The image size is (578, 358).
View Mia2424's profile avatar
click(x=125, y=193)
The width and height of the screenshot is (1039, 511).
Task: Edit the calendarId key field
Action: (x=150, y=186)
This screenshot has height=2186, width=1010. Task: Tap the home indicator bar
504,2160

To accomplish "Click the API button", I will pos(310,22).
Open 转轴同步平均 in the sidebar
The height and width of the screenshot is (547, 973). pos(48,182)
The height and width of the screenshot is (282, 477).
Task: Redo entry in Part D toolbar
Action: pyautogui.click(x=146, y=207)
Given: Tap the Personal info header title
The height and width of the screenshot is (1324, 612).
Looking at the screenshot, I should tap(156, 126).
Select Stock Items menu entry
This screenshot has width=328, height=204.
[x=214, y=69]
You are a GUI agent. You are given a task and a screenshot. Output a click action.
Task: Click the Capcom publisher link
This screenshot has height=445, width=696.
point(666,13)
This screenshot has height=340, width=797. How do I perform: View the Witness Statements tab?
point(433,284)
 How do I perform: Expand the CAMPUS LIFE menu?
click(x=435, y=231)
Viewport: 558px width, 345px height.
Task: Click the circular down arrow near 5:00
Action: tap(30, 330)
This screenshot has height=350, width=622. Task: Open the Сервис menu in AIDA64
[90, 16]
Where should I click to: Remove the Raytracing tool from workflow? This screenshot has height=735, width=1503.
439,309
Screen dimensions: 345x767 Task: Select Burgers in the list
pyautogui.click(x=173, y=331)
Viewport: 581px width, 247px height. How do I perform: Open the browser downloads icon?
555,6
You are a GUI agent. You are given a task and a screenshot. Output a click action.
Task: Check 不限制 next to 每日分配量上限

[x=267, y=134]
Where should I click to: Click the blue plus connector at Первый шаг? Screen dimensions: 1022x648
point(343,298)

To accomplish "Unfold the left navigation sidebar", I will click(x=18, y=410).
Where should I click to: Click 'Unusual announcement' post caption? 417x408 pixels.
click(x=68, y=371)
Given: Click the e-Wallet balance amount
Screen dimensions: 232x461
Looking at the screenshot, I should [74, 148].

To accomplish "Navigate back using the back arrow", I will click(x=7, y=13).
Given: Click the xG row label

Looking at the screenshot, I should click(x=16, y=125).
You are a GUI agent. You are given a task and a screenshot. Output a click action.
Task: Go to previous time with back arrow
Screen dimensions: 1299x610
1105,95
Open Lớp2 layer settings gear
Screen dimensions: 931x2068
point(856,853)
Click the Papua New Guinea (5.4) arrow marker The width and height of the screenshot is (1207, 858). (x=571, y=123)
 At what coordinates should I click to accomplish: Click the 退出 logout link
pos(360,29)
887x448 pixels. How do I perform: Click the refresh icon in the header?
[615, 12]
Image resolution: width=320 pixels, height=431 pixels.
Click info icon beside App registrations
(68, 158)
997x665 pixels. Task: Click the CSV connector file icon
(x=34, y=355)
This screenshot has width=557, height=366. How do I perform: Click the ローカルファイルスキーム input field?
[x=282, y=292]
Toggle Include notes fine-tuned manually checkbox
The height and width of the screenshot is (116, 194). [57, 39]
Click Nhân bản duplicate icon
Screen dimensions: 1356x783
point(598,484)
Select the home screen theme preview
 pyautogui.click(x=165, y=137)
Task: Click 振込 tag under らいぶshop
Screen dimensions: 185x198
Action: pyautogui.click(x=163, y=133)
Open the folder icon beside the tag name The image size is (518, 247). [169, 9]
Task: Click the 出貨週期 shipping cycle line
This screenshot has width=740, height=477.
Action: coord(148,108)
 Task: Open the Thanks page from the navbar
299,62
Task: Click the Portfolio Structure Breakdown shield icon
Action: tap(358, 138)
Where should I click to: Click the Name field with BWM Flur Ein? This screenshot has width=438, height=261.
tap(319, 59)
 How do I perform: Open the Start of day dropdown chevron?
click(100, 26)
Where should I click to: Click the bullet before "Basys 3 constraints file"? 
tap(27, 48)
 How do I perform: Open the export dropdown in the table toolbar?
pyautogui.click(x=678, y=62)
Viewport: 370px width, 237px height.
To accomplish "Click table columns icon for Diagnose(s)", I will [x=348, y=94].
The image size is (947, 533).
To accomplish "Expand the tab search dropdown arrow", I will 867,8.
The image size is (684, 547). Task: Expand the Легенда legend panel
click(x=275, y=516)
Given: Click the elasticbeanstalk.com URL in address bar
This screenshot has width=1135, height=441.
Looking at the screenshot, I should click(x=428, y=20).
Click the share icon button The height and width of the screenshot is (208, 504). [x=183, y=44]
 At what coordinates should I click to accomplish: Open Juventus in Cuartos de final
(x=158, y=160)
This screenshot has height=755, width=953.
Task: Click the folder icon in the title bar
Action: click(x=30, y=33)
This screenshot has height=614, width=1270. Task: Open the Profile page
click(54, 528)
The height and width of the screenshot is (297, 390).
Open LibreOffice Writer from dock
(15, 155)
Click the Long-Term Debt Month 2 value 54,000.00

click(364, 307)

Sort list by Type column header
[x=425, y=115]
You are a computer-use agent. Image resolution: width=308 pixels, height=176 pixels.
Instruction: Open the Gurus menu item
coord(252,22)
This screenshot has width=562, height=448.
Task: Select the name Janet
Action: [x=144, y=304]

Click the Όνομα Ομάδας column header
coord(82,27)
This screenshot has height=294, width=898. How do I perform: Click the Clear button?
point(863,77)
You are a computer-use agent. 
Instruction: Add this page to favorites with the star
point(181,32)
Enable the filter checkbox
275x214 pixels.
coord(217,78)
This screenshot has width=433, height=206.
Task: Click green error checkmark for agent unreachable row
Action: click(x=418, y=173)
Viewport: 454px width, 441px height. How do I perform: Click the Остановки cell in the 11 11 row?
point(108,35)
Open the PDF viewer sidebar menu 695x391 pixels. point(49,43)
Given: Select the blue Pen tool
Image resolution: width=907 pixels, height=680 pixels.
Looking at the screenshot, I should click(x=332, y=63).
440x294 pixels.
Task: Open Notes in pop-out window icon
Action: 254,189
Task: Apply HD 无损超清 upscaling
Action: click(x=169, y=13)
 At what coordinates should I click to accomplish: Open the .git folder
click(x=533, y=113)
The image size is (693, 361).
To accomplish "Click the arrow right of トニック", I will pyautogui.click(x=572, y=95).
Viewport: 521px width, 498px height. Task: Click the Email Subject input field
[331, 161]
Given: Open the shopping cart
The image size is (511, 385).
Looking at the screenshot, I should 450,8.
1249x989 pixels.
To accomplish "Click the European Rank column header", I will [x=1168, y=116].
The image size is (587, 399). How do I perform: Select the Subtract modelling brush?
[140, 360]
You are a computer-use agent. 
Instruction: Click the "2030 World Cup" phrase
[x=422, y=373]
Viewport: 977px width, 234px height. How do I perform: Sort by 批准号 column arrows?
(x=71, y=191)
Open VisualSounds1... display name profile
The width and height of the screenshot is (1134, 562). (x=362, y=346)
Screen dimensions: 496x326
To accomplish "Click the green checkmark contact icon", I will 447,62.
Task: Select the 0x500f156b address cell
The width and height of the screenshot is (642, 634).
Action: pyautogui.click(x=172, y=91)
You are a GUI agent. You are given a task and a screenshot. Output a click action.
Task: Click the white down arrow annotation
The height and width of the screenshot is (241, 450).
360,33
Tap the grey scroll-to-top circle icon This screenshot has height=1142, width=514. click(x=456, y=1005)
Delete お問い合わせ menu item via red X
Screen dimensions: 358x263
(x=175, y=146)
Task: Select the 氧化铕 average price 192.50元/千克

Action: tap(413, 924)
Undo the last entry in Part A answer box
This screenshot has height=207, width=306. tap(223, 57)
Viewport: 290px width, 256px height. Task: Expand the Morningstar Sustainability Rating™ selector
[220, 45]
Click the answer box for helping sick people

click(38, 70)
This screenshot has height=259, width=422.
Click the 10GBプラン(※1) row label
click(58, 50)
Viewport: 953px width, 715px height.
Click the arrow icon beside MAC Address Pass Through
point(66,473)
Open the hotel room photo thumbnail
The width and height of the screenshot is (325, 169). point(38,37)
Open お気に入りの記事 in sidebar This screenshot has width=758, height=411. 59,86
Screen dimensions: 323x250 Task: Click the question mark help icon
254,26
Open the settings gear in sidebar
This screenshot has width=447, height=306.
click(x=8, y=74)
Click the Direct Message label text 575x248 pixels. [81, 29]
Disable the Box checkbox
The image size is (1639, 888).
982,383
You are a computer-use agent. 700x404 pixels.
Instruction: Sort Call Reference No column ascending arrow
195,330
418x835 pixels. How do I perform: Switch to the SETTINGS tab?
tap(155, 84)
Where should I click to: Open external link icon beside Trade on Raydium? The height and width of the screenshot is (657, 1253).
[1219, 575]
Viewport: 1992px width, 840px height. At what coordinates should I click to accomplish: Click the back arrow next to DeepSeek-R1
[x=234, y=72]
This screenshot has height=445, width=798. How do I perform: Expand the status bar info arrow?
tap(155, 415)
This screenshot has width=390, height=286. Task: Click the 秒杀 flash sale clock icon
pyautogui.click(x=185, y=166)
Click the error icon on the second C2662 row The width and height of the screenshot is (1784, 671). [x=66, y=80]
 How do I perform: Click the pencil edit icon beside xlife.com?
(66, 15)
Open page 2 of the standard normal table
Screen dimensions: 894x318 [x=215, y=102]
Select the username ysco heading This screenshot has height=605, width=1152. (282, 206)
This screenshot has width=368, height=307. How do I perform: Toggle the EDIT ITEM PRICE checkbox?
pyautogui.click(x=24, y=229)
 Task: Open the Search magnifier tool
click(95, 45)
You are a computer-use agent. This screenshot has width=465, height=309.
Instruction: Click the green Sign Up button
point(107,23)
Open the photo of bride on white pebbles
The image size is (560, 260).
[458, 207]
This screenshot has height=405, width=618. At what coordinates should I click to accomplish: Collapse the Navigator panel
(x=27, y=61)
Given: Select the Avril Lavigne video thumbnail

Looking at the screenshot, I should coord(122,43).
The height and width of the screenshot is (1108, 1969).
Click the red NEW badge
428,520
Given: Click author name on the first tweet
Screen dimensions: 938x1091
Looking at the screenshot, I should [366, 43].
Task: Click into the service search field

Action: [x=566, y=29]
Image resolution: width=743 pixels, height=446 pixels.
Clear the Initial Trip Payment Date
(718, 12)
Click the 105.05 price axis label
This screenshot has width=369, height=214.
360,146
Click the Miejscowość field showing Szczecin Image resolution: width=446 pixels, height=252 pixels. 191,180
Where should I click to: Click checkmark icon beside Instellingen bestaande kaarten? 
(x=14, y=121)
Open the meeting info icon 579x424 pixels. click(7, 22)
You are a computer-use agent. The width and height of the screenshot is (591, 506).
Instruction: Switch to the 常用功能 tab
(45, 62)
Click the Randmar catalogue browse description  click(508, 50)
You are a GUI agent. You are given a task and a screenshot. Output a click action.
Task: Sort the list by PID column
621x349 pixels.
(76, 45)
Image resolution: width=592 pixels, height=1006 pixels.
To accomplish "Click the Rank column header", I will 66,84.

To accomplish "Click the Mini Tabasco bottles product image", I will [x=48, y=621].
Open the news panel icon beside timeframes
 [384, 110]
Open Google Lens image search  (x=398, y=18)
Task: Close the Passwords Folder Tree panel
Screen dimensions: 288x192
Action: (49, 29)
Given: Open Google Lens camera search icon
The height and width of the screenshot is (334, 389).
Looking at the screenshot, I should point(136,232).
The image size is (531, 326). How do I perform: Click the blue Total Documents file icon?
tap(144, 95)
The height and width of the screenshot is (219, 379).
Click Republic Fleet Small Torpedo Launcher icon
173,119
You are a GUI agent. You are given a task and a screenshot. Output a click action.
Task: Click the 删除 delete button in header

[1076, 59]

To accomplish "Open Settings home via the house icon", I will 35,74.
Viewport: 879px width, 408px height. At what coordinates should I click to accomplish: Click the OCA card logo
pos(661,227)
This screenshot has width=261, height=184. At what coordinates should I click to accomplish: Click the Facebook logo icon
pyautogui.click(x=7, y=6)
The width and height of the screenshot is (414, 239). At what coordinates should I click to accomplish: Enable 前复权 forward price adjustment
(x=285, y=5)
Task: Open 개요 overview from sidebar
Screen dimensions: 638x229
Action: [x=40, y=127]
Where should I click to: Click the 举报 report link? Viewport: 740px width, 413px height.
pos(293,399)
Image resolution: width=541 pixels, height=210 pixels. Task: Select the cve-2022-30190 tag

.....

(Task):
Every line of the data that includes the word "Lens" should be copied.

(Response to this task):
Open Google Lens image search  (x=398, y=18)
Given: Open Google Lens camera search icon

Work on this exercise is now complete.